On the “personalized report vs. generic message” question: we agree that the awareness gap is real, and that a generic message would be simpler. However, we are not trying to solve the entire awareness problem with a pilot. We are testing a specific hypothesis: does showing an idle holder exactly how much they are leaving on the table, with specific builders they might recognize, change their behavior more than a generic “stake and earn” message? The Collective Reward dApp shows a projection only after the holder is already on the staking page. Our report meets them before that point, with data pulled from their actual balance and the actual performance of the builders they would be backing. The pilot tests whether that bridge matters. If it doesn’t, we will have learned that the gap is purely awareness, not information design. That is a valuable result either way.
3. FES endpoint value and Lab confirmation
The Lab has not confirmed that they will consume the FES endpoint. We have requested a technical review; that conversation is pending. The endpoint is not required for the pilot’s success metrics, and the pilot’s outcome does not depend on it. It is an additional deliverable we commit to building as part of Stage 1, which we believe will be useful to the Collective regardless of whether the Lab chooses to integrate it today. If the Lab confirms interest during the pilot, that strengthens the case for funding; if not, the endpoint remains available as open‑source infrastructure.
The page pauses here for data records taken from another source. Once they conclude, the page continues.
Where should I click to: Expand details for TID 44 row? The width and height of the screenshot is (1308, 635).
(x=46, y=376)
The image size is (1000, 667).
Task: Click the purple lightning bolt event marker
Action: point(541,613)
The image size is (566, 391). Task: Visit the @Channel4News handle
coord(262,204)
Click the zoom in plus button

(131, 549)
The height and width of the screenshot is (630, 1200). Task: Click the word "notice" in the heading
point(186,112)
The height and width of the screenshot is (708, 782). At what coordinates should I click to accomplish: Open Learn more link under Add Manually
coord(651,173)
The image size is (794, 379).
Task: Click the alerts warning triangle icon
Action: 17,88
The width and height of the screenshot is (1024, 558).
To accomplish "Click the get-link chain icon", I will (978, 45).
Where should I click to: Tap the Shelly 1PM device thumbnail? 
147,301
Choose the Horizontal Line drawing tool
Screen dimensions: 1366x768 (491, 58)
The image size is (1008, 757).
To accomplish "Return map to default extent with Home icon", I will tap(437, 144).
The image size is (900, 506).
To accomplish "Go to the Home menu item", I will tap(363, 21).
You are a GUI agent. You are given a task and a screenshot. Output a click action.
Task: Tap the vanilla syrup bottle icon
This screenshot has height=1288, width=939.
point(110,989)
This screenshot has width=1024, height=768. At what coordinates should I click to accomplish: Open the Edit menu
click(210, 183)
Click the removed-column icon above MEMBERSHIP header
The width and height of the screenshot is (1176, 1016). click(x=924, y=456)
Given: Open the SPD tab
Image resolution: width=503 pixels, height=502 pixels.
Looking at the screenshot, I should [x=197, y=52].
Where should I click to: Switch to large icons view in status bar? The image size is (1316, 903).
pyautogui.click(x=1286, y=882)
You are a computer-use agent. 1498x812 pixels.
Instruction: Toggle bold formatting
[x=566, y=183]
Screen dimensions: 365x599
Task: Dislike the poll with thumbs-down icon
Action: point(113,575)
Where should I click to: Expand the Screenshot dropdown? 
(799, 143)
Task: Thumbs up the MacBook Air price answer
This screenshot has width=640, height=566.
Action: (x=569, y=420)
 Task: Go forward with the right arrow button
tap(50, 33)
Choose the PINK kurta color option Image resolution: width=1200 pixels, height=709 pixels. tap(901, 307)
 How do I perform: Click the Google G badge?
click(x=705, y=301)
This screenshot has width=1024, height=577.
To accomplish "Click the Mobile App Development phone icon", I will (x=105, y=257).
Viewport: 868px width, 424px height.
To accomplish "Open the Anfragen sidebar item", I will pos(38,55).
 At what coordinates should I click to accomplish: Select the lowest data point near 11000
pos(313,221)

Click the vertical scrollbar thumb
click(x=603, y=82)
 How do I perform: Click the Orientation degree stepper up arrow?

We are not asking the DAO to fund a marketing campaign or to endorse the pilot as a solution to the 2.3% problem. We are asking the DAO to let us run a small, self‑funded experiment to test one hypothesis about why idle holders stay idle. If the experiment fails, the DAO has risked nothing, and we all learn something. If it succeeds, we have a data‑driven signal to inform a larger proposal. Either way, we’re committed to running the experiment honestly and reporting the results transparently.